* **Parties de l'exercice**:
[a] D'après l'extrait sur les films fantastiques de 1977, quel studio a financé La guerre des Etoiles ?
[b] Recopiez fidèlement le passage de l'extrait sur les films fantastiques de 1977 depuis « C'est en 1977 » jusqu'à « fou de Lucas. » inclus.

* **Extrait de page**:
Pour cette année 1977, on note deux grands films fantastiques, aux propos et aux styles forts différents, tout deux réalisés par deux maîtres hollywoodiens qui récoltent là un grand succès. Il s'agit de Star Wars ou La guerre des Etoiles de George Lucas et Close Encounters of the Third Kind ou Rencontres du Troisième Type de Steven Spielberg.


Rencontres du Troisième Type
met en scène l'émerveillement juvénile d'êtres hantés par la vision d'OVNI. Cette superproduction de 18 millions de dollars est une rencontre spirituelle entre les habitants de la terre et ceux venus de l'espace. Le film est très critiqué pour sa mièvrerie, son sentimentalisme naïf et autres "gamineries". Le film de Spielberg est surtout remarqué par des effets spéciaux très impressionnants pour l'époque. Le casting affiche en première position Richard Dreyfus, l'acteur fétiche de Spielberg mais aussi François Truffaut, son grand ami français...

C'est en 1977 que paraît le premier opus d'une saga désormais culte. Star Wars ou La guerre des Etoiles propulse George Lucas au zénith. Le film évoque la résistance d'un groupe de rebelles face à un empire totalitaire qui fait régner la terreur dans toute la galaxie. Lucas force avec ce film un nouvel imaginaire, une nouvelle mythologie qui fait date dans l'histoire du fantastique, inspiré de chansons de geste, des récits mystiques et des romans de cape et d'épée. Le film, et plus largement sa saga, est un des plus gros succès commercial du cinéma américain. George Lucas bénéficiait pourtant d'un budget serré pour un projet de cette ampleur : onze millions de dollars ont été fournis par la 20th Century Fox, le seul studio ayant accepté d'ouvrir ses portes au projet fou de Lucas.

* **Données fournies**:
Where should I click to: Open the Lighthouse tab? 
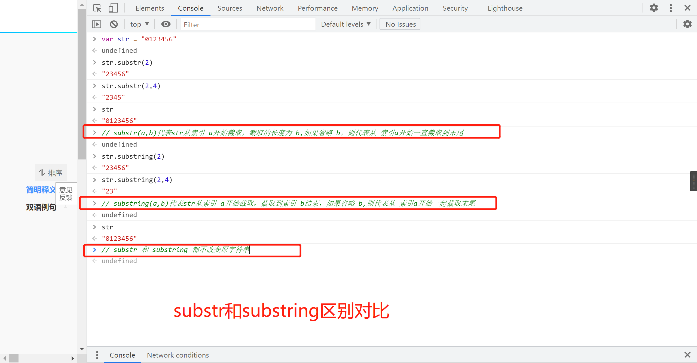[505, 8]
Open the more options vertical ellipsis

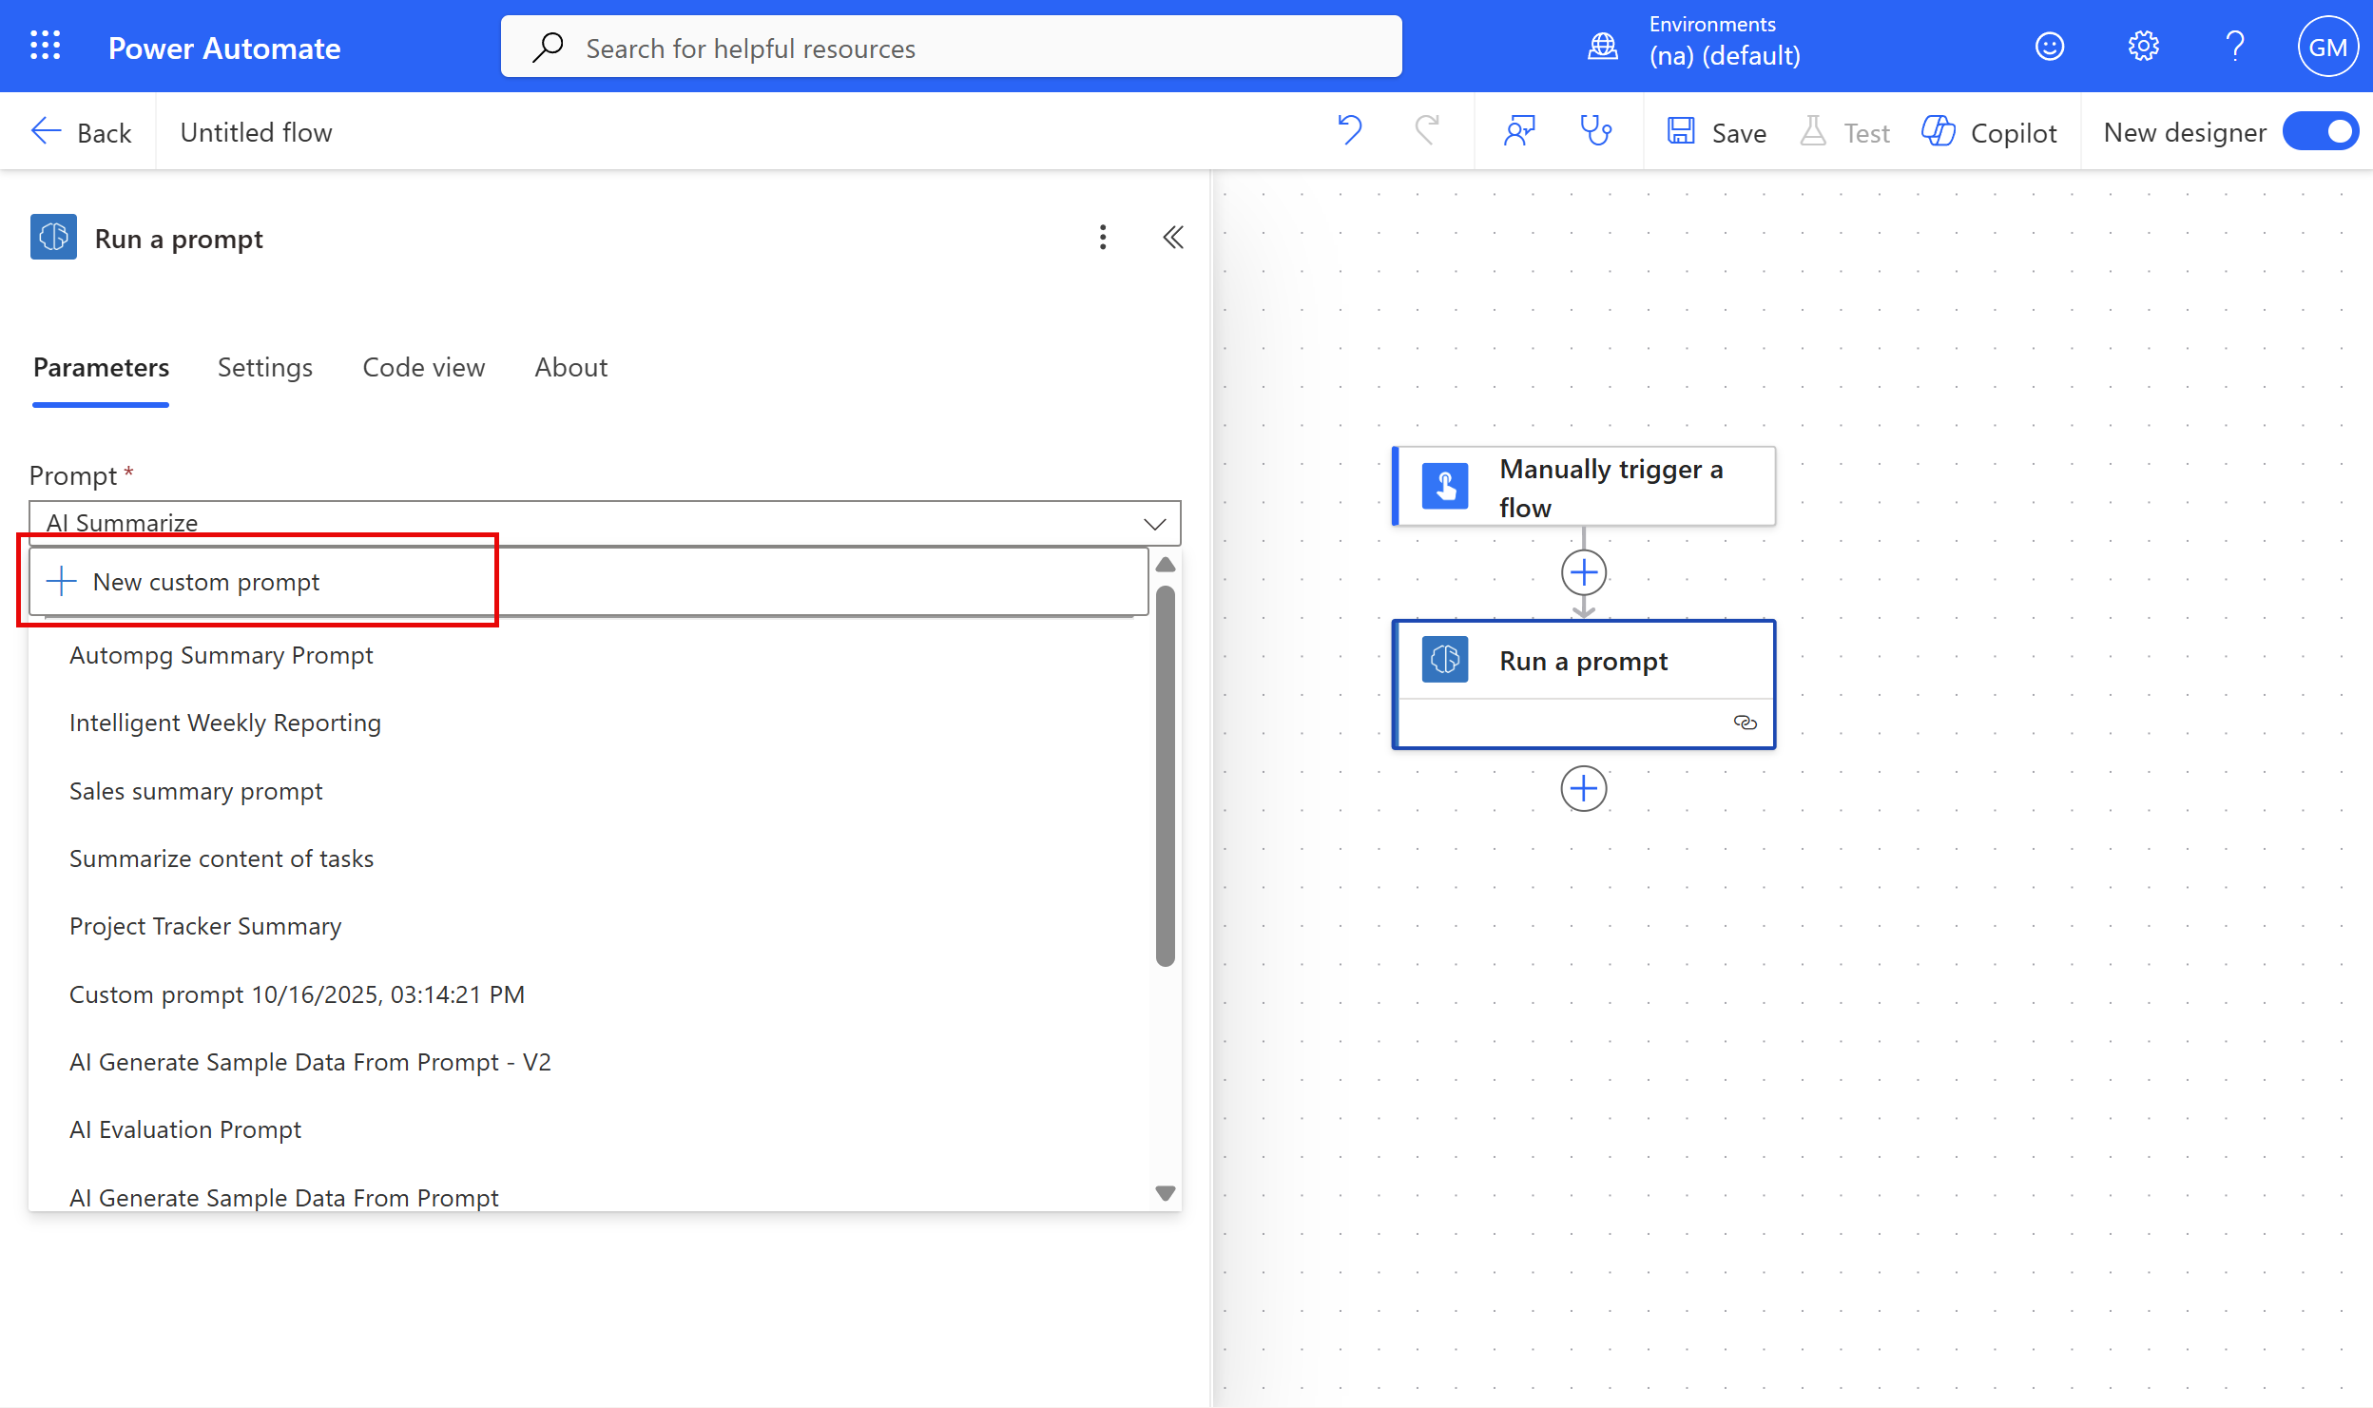tap(1103, 238)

* **Solutions par consigne**:
[a] La 20th Century Fox.

[b]
C'est en 1977 que paraît le premier opus d'une saga désormais culte. Star Wars ou La guerre des Etoiles propulse George Lucas au zénith. Le film évoque la résistance d'un groupe de rebelles face à un empire totalitaire qui fait régner la terreur dans toute la galaxie. Lucas force avec ce film un nouvel imaginaire, une nouvelle mythologie qui fait date dans l'histoire du fantastique, inspiré de chansons de geste, des récits mystiques et des romans de cape et d'épée. Le film, et plus largement sa saga, est un des plus gros succès commercial du cinéma américain. George Lucas bénéficiait pourtant d'un budget serré pour un projet de cette ampleur : onze millions de dollars ont été fournis par la 20th Century Fox, le seul studio ayant accepté d'ouvrir ses portes au projet fou de Lucas.